Arrange the records, starting with the line that contains "Where should I" and going on through the line that contains "click(x=786, y=149)", as a two-column CSV with the header instruction,action. Give one row for each record, with its text under instruction and its answer under action, each in a single quoted field with line breaks replaced by spaces.

%%

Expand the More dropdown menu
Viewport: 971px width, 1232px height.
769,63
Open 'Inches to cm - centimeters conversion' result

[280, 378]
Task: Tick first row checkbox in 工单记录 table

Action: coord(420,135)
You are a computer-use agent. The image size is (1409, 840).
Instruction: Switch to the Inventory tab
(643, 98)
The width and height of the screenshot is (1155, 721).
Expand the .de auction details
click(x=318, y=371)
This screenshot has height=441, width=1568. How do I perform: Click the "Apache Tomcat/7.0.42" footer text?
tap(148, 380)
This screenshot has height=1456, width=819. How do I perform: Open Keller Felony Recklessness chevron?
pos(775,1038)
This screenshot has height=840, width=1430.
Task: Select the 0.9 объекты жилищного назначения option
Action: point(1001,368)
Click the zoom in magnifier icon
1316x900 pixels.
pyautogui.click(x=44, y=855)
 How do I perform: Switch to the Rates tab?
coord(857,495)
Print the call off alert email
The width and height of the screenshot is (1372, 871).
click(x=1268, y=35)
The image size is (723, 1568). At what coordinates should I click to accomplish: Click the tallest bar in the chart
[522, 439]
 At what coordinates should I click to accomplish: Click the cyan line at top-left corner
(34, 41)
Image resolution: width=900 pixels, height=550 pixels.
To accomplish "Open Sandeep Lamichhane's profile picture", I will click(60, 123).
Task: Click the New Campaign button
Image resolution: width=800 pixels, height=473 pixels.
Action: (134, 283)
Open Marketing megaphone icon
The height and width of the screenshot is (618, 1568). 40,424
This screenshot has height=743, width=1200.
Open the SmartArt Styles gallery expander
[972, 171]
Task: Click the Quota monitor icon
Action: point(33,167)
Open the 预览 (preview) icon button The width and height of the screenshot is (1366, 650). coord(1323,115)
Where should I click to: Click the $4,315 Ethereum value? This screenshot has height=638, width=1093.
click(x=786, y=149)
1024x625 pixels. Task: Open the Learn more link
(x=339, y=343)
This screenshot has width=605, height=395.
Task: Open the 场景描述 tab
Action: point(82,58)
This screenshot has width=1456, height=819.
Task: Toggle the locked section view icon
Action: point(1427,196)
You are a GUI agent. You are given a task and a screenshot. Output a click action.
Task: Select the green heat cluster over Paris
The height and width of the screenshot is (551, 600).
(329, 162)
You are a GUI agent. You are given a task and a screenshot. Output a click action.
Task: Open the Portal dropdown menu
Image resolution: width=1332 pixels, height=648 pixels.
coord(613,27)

%%

The answer:
instruction,action
"Where should I click to: Click the $4,315 Ethereum value? This screenshot has height=638, width=1093.","click(x=786, y=149)"